= Fulton–Favreau formula =

Proposed Canadian constitutional amendment formula

The Fulton–Favreau formula was a proposed formula of amendment of the Constitution of Canada developed by federal justice minister E. Davie Fulton and Quebec Liberal Guy Favreau in the 1960s. The Fulton–Favreau formula would have achieved the patriation of the Constitution.

==Amending formula==
Under the formula, all provinces would have to approve amendments that would be relevant to provincial jurisdiction including the use of the French and English languages, but only the relevant provinces would be needed to approve amendments concerned with a particular region of Canada. Two-thirds of the provinces representing half of the population, as well as the federal Parliament, would be needed for amendments regarding education.

==Debate==
During the negotiations, a number of controversies arose over the Fulton–Favreau accord, including that the unanimity constituted a "strait jacket" that would make the Constitution too difficult to amend. The premier of Saskatchewan also argued that the debates over Canadian federalism, particularly the increasing decentralization being pushed for by regional leaders such as Quebec Premier Jean Lesage, threatened to render the federal government powerless, to the "point of no return", at which point Canada would no longer be a viable entity. In turn, Lesage argued he was merely pushing for Quebec and French Canada to fully develop their rightful roles within Canada.
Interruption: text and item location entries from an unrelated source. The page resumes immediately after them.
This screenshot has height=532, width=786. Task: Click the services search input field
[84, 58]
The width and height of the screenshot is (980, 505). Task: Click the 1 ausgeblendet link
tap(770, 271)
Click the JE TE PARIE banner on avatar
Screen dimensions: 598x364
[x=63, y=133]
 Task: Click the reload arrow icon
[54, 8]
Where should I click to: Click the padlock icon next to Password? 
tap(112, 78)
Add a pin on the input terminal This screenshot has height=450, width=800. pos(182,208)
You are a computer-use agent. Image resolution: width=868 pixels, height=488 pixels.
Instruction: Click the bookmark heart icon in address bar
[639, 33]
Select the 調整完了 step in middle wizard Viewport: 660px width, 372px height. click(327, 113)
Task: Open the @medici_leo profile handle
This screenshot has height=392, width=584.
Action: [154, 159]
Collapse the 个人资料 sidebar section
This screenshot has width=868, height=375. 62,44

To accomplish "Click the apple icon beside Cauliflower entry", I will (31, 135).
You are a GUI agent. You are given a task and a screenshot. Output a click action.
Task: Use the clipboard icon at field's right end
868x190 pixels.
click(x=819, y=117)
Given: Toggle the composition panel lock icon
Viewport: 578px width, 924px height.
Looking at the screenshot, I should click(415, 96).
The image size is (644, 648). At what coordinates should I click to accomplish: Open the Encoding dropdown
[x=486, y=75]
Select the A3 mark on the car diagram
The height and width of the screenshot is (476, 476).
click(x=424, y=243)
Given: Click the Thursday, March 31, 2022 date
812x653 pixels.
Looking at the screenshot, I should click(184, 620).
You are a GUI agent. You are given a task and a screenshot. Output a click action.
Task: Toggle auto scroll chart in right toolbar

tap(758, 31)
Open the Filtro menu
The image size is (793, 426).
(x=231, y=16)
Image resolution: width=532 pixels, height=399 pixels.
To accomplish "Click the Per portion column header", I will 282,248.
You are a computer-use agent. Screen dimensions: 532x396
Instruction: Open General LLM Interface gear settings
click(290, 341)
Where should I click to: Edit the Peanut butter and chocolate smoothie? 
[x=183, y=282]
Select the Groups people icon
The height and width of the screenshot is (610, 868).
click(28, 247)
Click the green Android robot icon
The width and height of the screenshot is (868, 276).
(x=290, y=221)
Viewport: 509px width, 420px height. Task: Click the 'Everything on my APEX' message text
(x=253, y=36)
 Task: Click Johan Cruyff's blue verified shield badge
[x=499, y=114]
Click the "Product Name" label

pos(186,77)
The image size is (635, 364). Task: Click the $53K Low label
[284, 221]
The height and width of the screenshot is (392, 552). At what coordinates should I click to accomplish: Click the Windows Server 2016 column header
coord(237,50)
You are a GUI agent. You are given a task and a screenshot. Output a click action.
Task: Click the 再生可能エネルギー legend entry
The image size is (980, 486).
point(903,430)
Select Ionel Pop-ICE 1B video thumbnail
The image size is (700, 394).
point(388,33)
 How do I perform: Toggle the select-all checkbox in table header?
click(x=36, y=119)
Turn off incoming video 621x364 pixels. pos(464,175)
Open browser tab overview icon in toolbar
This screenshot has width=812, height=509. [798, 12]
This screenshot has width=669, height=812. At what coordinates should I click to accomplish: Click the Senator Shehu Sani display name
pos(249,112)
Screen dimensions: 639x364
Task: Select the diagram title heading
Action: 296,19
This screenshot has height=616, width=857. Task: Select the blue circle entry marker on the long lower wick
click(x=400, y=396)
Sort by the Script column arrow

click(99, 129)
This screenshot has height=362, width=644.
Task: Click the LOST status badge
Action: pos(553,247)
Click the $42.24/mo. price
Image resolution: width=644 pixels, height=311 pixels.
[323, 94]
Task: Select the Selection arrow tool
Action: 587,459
New Democratic Party leader Tommy Douglas also expressed concern that, while the patriation of the Constitution would be beneficial, the new Constitution would "entrench" property and civil rights. This would make the jurisdictional issue amendable only by unanimity, which would potentially threaten growth of labour legislation, medicare and other social services.

==Legacy==
Though the formula officially died in 1965 when Quebec Premier Lesage withdrew his support, a modified version of this formula was finally adopted in 1982, with the enactment of the Constitution Act, 1982 and the patriation of the Canadian Constitution.